[Stored items]
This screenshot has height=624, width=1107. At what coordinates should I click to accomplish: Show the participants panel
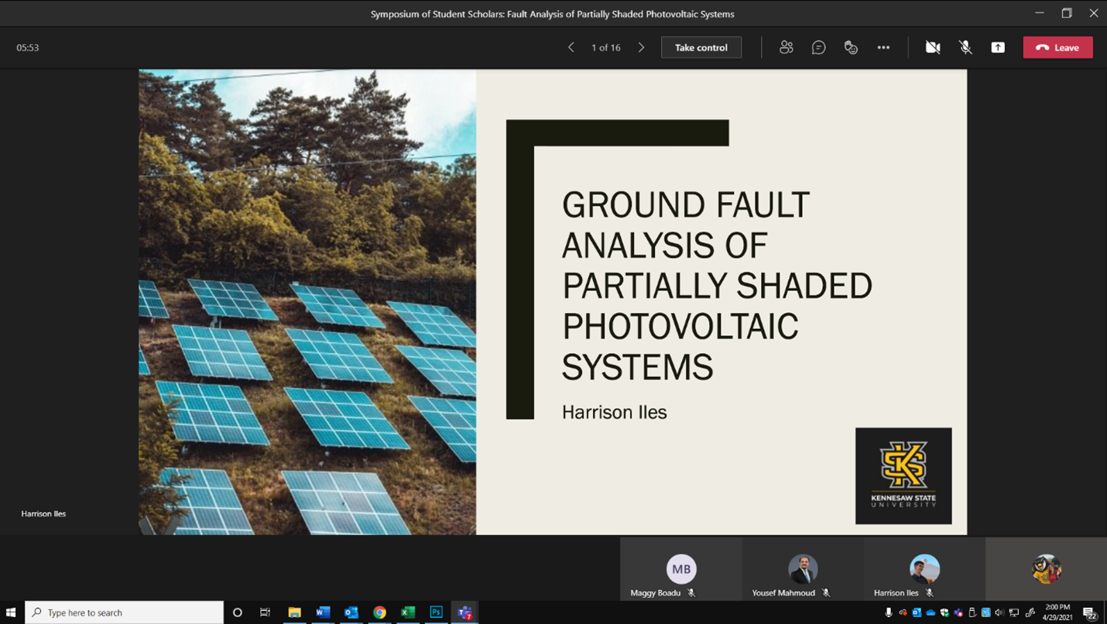coord(786,47)
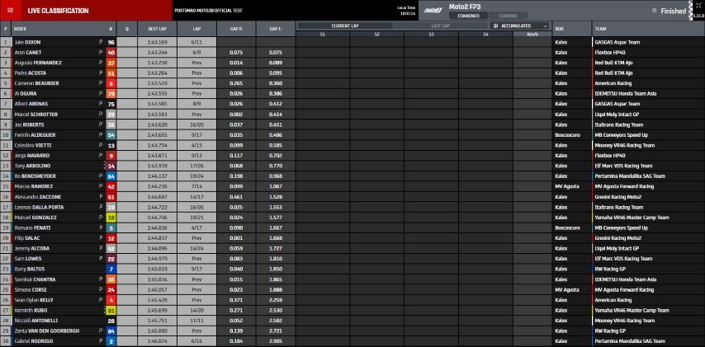This screenshot has width=705, height=347.
Task: Click the clock icon beside Finished
Action: pos(655,11)

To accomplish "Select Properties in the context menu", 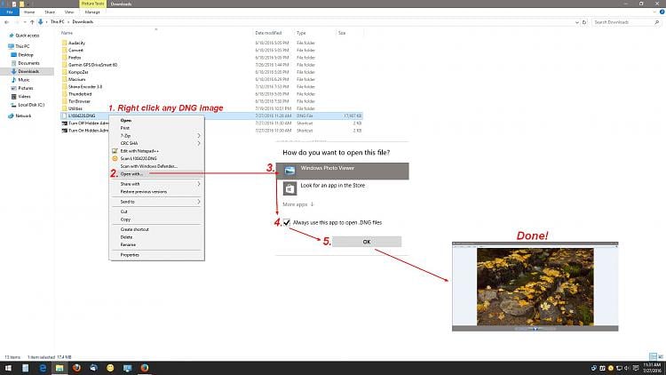I will [130, 255].
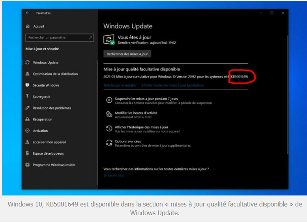Click the Accueil home icon
Screen dimensions: 307x223
pos(28,26)
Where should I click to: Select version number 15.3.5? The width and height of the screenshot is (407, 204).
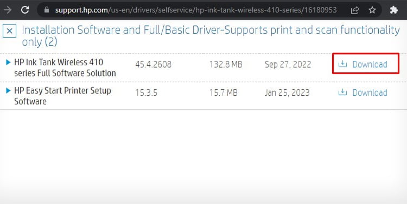[x=146, y=93]
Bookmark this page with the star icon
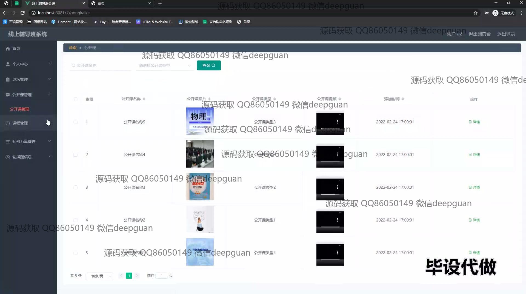This screenshot has width=526, height=294. [476, 13]
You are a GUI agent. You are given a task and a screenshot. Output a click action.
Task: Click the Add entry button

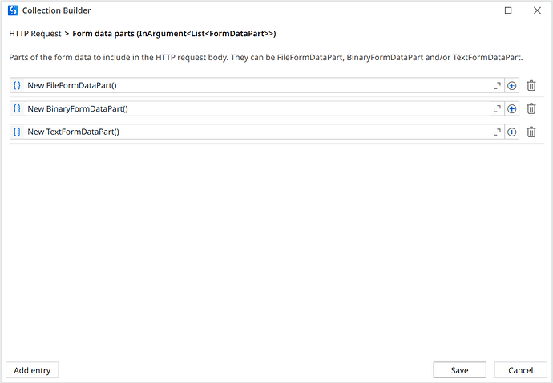(32, 370)
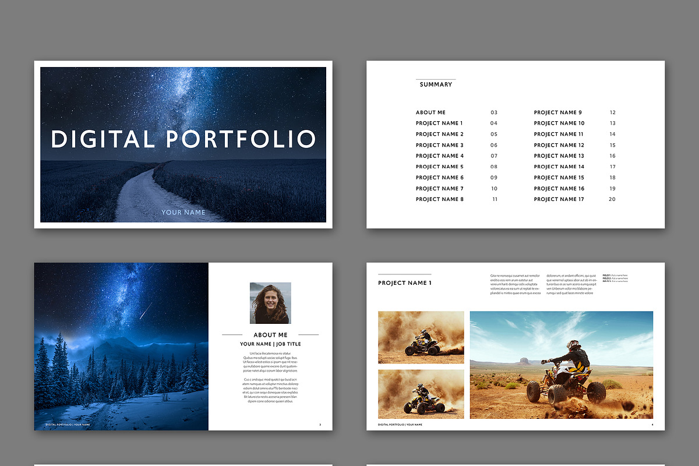This screenshot has height=466, width=699.
Task: Select the SUMMARY heading
Action: [435, 84]
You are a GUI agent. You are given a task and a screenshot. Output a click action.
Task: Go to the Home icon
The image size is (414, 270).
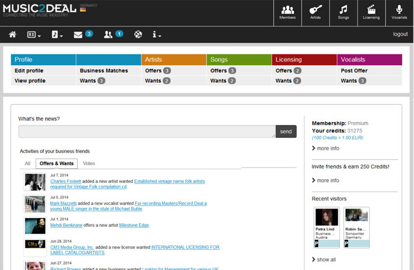tap(12, 34)
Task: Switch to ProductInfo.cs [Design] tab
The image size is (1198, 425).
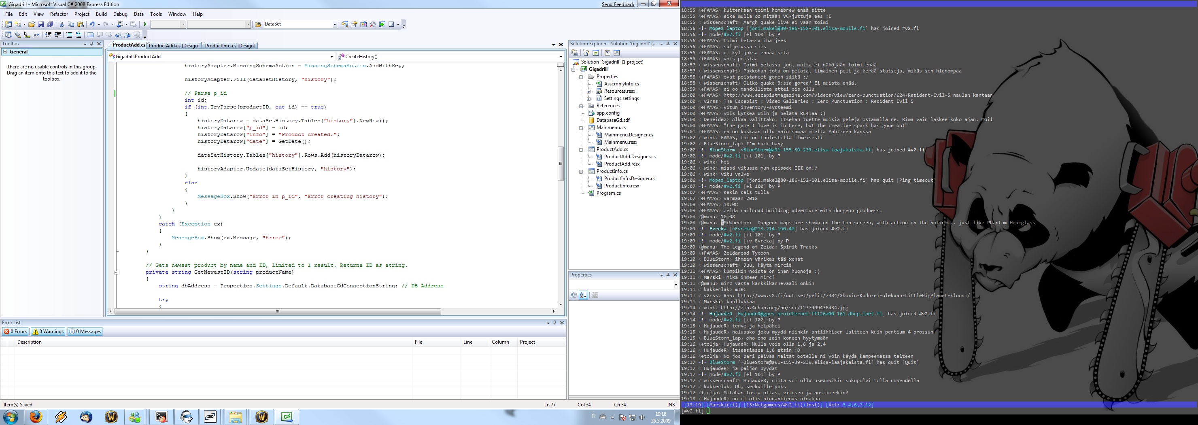Action: click(x=230, y=46)
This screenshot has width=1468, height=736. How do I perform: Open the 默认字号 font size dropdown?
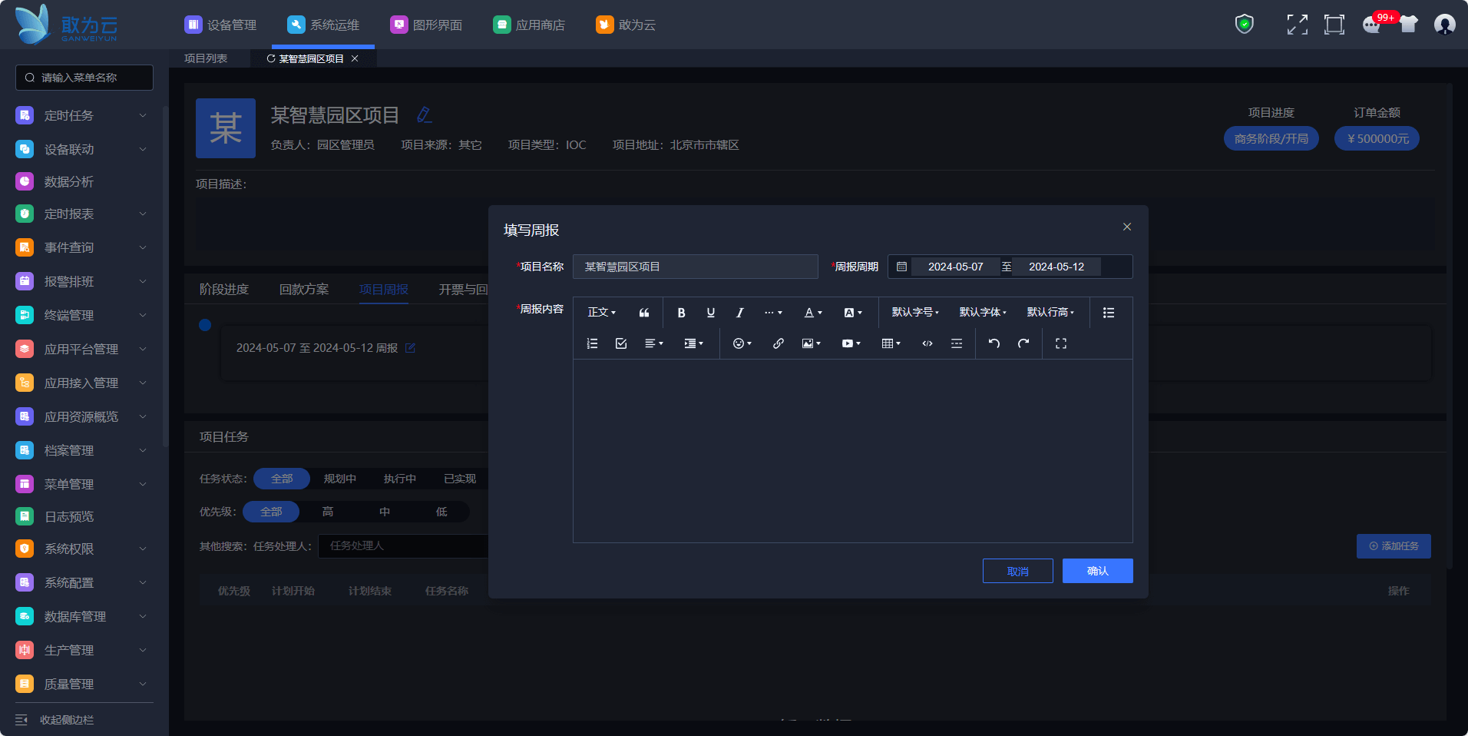(x=915, y=313)
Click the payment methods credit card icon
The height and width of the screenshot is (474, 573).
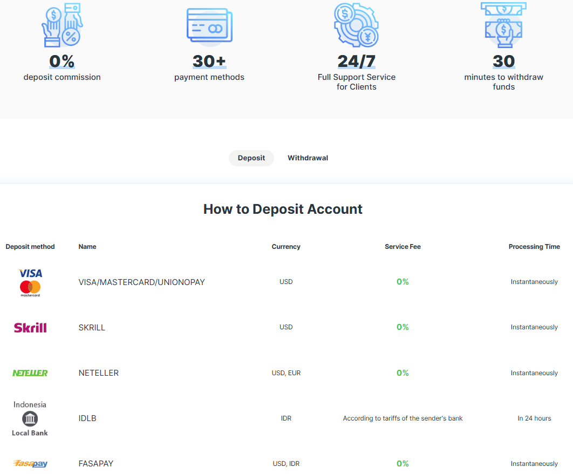tap(209, 25)
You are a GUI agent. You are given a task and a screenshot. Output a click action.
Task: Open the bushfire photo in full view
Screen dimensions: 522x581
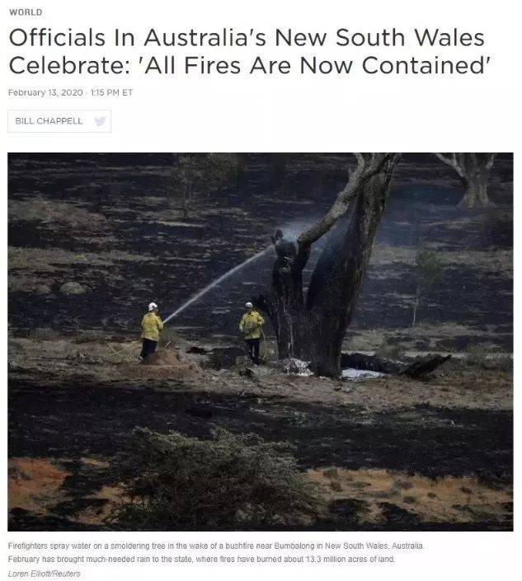pyautogui.click(x=261, y=342)
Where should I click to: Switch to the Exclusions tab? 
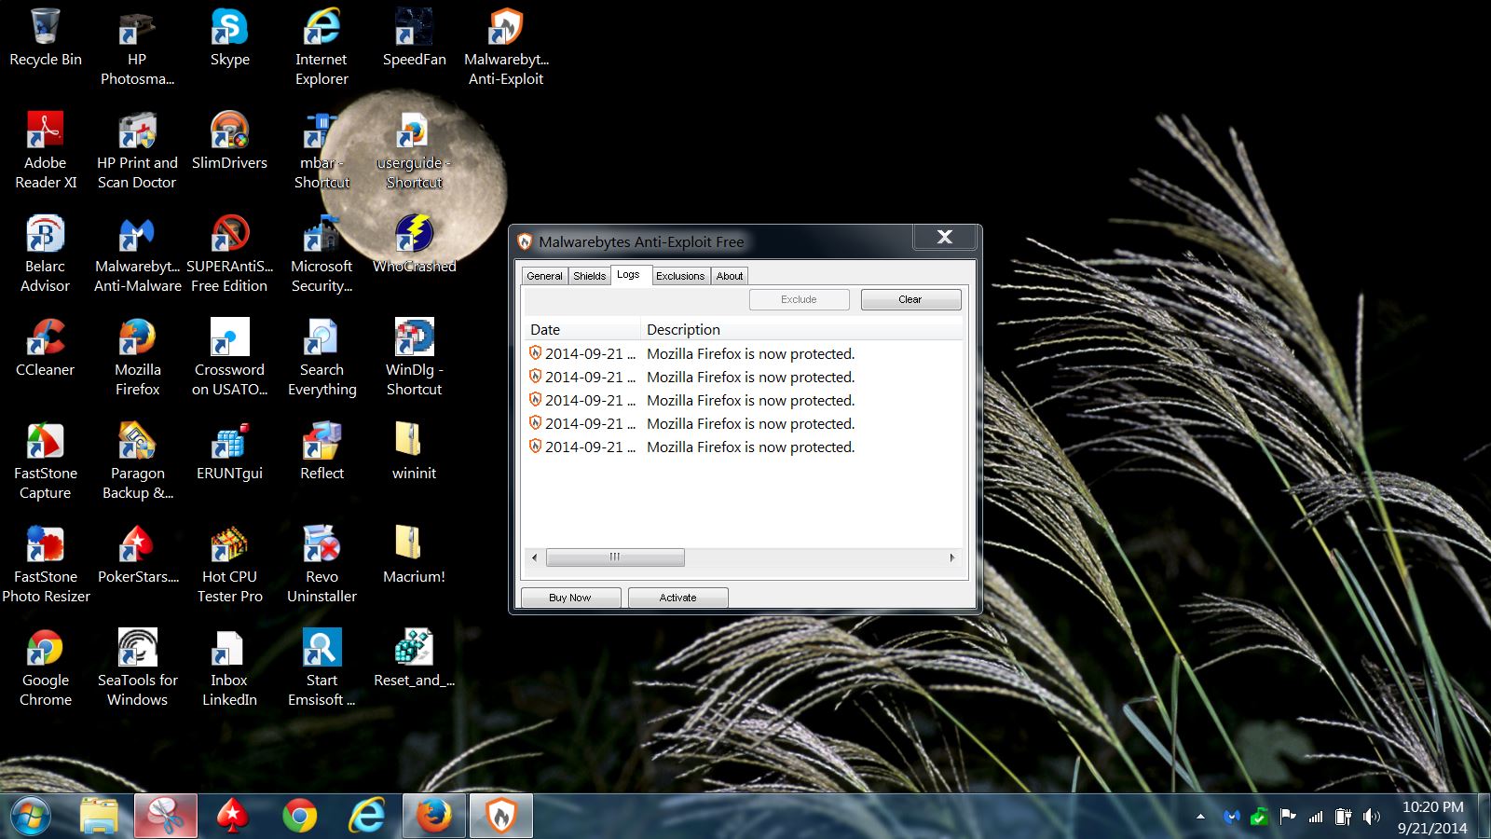679,276
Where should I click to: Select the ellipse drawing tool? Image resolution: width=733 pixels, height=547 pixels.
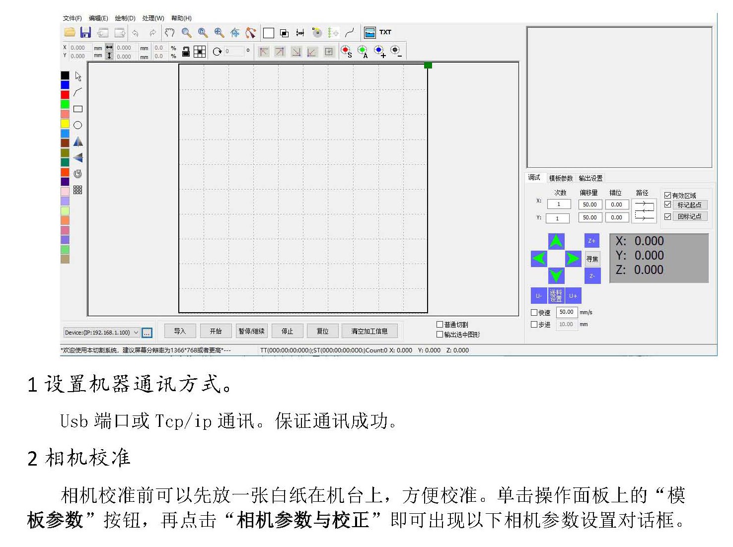[x=78, y=125]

**EXERCISE**
Starting with the line that holds "Where should I click to: Select the", print each line through the last one of the data exactly as written, but do not include the pictures.

**YOUR SOLUTION**
Where should I click to: Select the ellipse drawing tool? Image resolution: width=733 pixels, height=547 pixels.
[x=78, y=125]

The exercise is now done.